Our Rootical night looks to films that explore the human connection to the ancestors and how that shapes our current worldview and experiences. With Spirit Emulsion that follows an Indigenous woman’s connection to the spirit world as she activates a Taíno legacy and the beautifully animated Kunu (The Curse) that takes us on a one man journey through the inner monologue and reflection of director Onias Lanveld. Bakosó: Afrobeats of Cuba ends our night as the film follows DJ Jigüe to Cuba where he discovers that there is musical proof that the exchange between Cuba and Africa did not end with the Transatlantic slave trade.
What’s Playing:
Spirit Emulsion
Directed by Siku Allooloo
A woman’s connection to her mother in the spirit world reactivates Taíno culture and presence, revealing a realm unseen. Meanwhile, amidst a backdrop of flowers everywhere, an ancestral act of sovereignty extends into the future. Filmed on Super 8 and developed by hand with plant medicines and botanicals, Spirit Emulsion evokes a language for Taíno filmmaking in relationship to the earth and cosmos, breathing an ancestral connection into new form.
Kunu (The Curse)
Directed by Onias Landveld
Kunu means curse. In the Marroon tradition of Surinam, people believe, that you can suffer from curses because of actions of your ancestors. Those curses come in different shapes and forms.
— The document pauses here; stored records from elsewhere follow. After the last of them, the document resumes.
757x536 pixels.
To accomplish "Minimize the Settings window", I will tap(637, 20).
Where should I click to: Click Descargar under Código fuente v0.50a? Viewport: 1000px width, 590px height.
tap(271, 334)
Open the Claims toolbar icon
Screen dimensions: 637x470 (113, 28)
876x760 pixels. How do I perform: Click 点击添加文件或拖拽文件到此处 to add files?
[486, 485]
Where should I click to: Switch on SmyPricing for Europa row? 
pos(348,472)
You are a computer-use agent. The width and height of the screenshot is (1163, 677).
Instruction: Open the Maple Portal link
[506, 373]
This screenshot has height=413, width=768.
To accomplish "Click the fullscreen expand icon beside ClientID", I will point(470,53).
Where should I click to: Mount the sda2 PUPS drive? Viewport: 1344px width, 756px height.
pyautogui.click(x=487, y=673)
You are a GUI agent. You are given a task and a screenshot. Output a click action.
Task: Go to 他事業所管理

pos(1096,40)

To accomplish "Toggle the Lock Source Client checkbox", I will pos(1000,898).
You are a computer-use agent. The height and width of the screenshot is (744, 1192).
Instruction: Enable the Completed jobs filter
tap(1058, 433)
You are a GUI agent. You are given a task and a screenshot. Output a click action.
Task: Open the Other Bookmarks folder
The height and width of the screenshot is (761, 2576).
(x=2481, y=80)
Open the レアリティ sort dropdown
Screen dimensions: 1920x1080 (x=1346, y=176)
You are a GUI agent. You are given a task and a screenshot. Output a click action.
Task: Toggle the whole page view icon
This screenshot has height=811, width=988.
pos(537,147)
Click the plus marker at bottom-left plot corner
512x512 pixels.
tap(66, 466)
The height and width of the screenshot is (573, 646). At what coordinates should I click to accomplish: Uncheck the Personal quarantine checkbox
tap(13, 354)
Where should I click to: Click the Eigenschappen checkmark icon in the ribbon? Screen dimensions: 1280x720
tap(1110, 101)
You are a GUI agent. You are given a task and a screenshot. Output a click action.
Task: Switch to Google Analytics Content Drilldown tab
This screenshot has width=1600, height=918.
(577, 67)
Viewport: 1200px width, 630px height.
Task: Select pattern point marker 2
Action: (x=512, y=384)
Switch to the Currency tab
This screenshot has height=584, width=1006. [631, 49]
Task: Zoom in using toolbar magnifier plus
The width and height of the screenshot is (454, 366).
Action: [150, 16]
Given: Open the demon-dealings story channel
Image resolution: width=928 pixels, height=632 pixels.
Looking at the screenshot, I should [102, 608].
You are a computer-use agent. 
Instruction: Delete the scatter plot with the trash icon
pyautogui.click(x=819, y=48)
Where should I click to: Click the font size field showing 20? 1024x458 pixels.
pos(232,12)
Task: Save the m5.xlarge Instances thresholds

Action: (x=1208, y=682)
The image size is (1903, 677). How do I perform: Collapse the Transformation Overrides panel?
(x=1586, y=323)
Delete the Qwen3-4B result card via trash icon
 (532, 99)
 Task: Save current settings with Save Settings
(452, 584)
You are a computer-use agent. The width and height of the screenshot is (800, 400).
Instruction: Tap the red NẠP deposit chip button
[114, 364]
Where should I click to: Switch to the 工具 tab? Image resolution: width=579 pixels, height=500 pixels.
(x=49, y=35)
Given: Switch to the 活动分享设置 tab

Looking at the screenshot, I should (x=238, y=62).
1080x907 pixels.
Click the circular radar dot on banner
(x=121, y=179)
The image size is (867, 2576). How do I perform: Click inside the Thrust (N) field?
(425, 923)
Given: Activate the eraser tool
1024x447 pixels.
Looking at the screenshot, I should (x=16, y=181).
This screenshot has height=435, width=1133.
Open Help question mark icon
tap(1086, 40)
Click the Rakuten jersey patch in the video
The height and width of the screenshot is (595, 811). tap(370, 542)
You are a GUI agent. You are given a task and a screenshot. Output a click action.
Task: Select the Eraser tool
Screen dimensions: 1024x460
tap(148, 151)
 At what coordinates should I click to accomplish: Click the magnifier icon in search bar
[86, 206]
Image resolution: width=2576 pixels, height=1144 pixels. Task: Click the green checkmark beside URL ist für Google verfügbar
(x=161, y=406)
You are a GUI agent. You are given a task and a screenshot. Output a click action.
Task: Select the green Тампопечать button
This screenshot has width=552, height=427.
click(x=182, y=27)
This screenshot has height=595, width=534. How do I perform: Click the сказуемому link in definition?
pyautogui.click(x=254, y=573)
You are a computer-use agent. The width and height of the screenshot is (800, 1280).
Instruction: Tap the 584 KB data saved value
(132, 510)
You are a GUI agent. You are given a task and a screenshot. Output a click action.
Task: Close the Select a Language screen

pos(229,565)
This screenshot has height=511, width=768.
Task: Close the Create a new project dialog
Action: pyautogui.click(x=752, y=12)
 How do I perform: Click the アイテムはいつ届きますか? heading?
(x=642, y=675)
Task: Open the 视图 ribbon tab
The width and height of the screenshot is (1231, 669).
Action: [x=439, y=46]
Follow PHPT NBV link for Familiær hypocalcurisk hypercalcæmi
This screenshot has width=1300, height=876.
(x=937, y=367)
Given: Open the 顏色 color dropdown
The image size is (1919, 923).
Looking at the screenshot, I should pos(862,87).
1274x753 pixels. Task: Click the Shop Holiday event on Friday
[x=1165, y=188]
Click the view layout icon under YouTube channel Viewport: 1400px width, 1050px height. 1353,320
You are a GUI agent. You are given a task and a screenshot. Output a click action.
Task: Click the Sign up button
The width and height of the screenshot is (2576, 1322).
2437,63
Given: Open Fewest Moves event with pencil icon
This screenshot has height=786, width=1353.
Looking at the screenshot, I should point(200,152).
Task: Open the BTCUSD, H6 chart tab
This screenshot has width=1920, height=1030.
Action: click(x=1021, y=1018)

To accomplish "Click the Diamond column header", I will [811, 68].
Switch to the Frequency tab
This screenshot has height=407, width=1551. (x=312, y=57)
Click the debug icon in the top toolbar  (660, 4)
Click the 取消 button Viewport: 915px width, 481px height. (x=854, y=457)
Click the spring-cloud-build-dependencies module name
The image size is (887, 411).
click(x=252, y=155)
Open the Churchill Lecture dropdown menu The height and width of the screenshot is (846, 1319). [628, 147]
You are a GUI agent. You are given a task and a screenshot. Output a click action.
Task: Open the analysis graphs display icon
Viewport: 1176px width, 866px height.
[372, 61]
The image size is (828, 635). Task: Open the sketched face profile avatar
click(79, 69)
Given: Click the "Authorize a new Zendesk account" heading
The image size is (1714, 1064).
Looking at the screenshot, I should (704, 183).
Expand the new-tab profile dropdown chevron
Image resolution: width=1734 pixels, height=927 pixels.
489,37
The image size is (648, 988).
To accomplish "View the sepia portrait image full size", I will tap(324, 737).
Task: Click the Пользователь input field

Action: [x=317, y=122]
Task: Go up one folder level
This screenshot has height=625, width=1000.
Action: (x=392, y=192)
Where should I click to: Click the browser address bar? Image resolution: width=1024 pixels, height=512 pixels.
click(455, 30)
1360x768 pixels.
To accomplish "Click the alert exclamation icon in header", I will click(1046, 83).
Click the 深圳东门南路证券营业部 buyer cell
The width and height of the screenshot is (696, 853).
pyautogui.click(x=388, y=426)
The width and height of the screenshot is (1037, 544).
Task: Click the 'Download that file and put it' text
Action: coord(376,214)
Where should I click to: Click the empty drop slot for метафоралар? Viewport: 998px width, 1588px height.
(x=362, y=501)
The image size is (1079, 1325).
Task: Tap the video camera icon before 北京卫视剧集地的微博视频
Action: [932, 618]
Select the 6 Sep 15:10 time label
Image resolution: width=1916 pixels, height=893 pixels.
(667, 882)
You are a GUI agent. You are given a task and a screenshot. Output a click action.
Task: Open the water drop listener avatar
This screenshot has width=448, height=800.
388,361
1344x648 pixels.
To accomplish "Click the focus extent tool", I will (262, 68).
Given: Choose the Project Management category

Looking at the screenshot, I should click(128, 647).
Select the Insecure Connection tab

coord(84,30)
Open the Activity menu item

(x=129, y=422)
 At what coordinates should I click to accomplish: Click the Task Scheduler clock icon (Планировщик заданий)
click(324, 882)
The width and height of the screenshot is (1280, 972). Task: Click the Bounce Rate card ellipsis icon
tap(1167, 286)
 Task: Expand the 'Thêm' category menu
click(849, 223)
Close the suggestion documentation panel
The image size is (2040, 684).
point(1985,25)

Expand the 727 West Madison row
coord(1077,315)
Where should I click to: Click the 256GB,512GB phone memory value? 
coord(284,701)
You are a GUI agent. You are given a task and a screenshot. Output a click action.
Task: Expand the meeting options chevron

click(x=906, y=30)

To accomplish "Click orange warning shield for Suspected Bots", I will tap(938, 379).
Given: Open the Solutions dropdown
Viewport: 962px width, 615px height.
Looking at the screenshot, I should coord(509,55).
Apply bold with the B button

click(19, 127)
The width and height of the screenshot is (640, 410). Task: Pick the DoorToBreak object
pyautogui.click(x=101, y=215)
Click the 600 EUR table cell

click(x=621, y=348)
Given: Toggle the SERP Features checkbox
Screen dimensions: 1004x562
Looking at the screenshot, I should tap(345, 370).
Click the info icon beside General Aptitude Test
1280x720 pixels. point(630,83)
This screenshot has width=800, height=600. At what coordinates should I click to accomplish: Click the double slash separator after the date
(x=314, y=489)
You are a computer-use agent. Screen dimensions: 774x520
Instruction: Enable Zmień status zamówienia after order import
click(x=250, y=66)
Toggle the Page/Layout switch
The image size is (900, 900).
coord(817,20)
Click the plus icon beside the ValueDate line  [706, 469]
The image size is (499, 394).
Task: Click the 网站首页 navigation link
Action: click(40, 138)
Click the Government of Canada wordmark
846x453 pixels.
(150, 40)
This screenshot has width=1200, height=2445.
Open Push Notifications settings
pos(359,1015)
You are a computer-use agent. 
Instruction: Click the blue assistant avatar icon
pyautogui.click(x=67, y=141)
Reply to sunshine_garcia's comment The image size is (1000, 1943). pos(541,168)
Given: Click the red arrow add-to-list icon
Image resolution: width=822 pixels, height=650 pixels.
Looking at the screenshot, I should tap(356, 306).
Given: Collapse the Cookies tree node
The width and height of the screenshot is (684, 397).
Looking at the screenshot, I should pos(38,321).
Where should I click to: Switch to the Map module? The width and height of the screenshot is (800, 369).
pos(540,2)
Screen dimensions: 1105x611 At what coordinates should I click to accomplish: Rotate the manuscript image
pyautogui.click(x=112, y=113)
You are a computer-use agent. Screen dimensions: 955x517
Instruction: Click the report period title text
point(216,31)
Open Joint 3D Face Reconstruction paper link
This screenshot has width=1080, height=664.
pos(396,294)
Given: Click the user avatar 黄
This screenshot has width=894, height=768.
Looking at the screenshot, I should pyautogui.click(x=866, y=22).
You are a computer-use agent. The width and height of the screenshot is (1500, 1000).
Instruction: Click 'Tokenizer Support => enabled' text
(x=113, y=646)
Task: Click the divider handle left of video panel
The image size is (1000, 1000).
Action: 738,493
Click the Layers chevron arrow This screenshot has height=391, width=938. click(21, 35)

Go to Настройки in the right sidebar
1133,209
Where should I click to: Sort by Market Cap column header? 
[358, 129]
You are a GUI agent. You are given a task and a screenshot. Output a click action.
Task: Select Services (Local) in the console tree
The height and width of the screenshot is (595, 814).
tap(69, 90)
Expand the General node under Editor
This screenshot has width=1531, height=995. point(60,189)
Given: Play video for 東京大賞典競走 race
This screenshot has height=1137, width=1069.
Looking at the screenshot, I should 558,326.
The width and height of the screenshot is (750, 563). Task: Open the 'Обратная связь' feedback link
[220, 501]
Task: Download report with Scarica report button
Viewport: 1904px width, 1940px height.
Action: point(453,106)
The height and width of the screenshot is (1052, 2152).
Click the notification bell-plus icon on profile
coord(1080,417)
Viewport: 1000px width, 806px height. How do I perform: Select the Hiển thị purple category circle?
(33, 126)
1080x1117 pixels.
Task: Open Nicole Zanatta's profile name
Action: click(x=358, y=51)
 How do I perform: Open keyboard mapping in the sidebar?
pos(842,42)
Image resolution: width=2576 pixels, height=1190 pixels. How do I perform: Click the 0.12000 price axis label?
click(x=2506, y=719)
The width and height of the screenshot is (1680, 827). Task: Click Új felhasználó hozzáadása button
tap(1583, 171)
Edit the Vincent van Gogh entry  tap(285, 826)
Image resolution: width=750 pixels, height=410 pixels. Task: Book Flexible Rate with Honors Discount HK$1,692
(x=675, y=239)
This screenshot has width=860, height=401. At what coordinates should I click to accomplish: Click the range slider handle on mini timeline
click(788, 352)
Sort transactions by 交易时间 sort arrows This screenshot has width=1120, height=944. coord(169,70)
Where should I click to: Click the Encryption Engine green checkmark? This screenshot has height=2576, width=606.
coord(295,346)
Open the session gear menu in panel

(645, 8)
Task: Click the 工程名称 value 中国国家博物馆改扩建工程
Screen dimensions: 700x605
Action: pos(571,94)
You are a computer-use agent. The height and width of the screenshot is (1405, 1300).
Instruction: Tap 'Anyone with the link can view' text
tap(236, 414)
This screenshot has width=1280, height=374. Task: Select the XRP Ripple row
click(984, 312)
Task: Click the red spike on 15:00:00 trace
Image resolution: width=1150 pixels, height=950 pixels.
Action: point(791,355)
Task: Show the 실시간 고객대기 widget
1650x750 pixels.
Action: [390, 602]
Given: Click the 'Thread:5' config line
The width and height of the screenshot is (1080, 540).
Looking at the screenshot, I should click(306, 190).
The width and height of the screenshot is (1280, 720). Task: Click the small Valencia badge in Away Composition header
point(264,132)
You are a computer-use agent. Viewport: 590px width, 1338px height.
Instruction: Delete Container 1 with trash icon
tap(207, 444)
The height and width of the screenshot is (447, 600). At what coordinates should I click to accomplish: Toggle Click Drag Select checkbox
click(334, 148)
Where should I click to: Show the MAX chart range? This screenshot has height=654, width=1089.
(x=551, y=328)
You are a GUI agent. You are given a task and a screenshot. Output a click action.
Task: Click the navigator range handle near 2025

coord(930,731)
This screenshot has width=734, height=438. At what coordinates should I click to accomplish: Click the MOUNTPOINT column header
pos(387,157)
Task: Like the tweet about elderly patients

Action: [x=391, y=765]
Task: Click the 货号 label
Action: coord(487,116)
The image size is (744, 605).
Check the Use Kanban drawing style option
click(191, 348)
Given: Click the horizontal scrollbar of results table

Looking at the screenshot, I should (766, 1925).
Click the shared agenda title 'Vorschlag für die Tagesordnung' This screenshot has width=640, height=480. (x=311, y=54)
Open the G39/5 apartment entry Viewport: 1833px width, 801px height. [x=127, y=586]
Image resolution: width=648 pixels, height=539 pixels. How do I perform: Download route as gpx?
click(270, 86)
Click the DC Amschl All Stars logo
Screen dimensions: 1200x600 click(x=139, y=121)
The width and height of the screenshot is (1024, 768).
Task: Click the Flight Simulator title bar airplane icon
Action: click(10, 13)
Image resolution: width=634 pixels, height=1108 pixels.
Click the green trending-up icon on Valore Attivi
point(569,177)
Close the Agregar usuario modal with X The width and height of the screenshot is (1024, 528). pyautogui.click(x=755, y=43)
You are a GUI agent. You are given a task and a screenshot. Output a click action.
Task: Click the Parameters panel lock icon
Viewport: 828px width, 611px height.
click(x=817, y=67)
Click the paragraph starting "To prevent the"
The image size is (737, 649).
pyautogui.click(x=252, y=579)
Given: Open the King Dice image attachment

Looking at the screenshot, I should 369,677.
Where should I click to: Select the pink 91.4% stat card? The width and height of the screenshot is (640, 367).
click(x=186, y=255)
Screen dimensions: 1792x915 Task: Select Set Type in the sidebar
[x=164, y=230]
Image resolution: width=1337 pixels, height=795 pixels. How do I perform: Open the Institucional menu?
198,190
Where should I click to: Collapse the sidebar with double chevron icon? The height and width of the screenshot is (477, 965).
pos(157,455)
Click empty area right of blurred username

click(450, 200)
Poverty, difficult family relationships, internal and mental struggle etc. Eight poetic texts and poems, written and voiced by Onias Landveld, Spoken word artist, playwright and former Poet Laureate of the city of Tilburg, formed the guideline for six POC composers and animators, to shape a special story of human struggle and growth. A struggle because of the consequences of trans- and intergenerational transmission, the modern day effects of historic slavery, family relationships, the escape of sectarian religion, and the search for identity.
Bakosó: AfroBeats of Cuba
Directed by Eli Jacobs-Fantauzzi
What does “Está Rico” by Marc Anthony, Will Smith & Bad Bunny have in common with “Made For Now” by Janet Jackson x Daddy Yankee? They both high-jacked AfroBeats and did not give the genre’s origin props. Bakosó is a film that does the opposite, following DJ Jigüe to his hometown of Santiago de Cuba to find inspiration from the new sounds. He finds Afrobeats has helped create a new genre called Bakosó, which itself is beautiful proof that the exchange between Cuba and Africa did not end with the Transatlantic slave trade.